◆ WHAT YOU WILL DO
What is needed is an exact copy of the records below, minus any pictures.

DATA UNDER STUDY Block Start

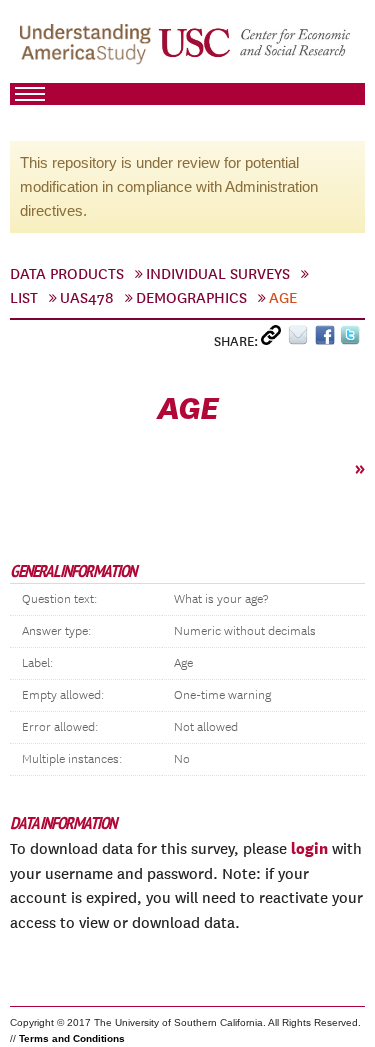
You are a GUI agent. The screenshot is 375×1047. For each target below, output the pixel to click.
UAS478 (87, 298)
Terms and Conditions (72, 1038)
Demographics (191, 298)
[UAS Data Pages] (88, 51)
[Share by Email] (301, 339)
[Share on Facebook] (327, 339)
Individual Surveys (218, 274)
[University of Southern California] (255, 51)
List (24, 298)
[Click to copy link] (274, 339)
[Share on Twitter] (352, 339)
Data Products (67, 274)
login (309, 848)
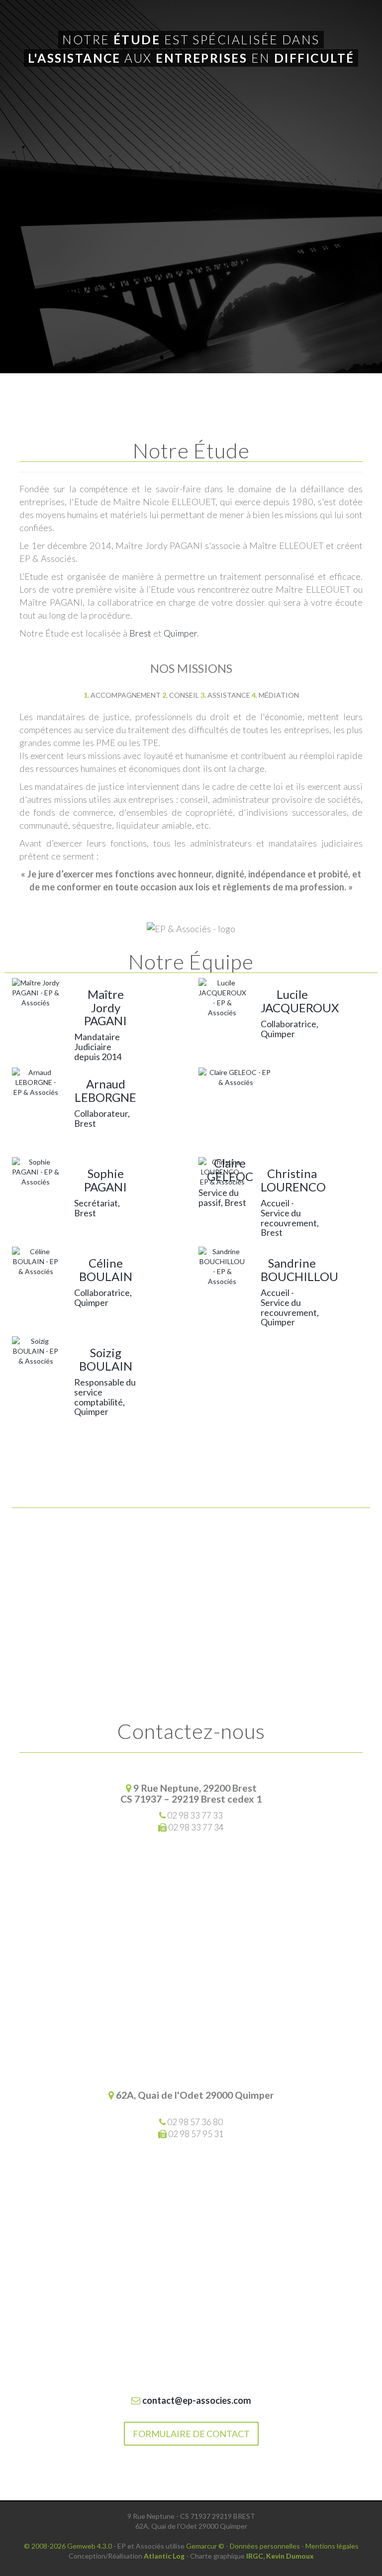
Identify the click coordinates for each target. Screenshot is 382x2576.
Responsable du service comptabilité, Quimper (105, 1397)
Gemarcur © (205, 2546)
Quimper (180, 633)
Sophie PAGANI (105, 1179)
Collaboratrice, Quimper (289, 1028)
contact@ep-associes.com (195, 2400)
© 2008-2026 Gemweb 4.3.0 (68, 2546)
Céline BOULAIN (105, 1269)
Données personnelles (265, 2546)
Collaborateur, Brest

DATA UNDER STUDY Block End

◆ WRITTEN SOLUTION
You are a GUI agent. The screenshot is 375×1047. For each target below, output the pixel to click.
UAS478 (87, 298)
Terms and Conditions (72, 1038)
Demographics (191, 298)
[UAS Data Pages] (88, 51)
[Share by Email] (301, 339)
[Share on Facebook] (327, 339)
Individual Surveys (218, 274)
[University of Southern California] (255, 51)
List (24, 298)
[Click to copy link] (274, 339)
[Share on Twitter] (352, 339)
Data Products (67, 274)
login (309, 848)
Identify the click coordinates for each target. Screenshot is 382x2576.
Responsable du service comptabilité, Quimper (105, 1397)
Gemarcur © (205, 2546)
Quimper (180, 633)
Sophie PAGANI (105, 1179)
Collaboratrice, Quimper (289, 1028)
contact@ep-associes.com (195, 2400)
© 2008-2026 Gemweb 4.3.0 (68, 2546)
Céline BOULAIN (105, 1269)
Données personnelles (265, 2546)
Collaborateur, Brest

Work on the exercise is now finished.